■ PROBLEM ■
From the first line to the last, retype the records exactly and skip the pictures.

[Recorded data]

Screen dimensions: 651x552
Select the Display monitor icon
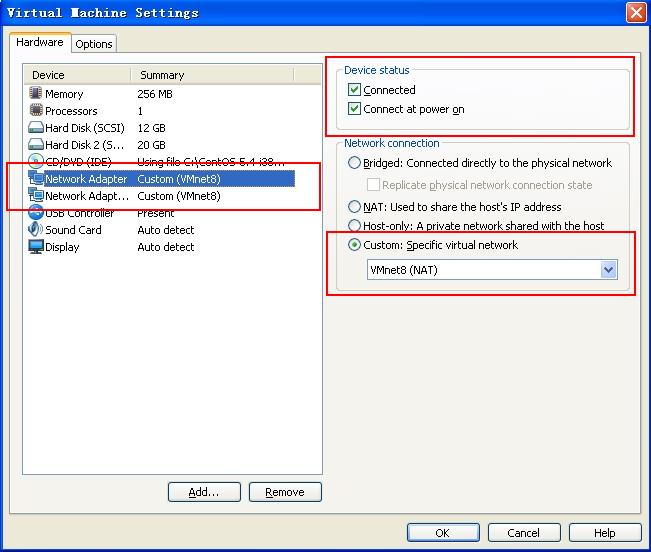coord(36,247)
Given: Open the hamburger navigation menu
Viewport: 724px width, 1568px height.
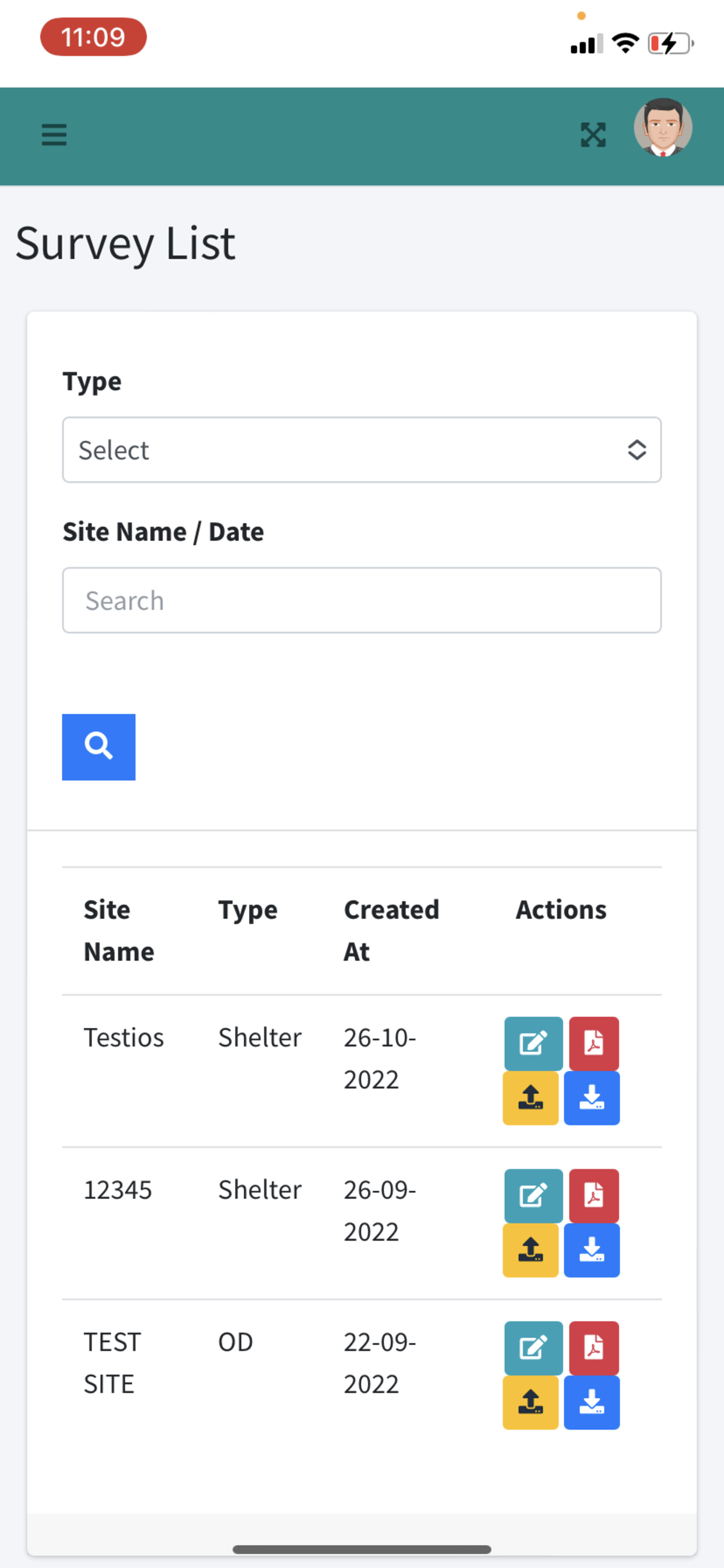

■ SOLUTION FOR THIS EXERCISE ■
Screen dimensions: 651x552
Select the Display monitor icon
coord(36,247)
Given: Open the hamburger navigation menu
Viewport: 724px width, 1568px height.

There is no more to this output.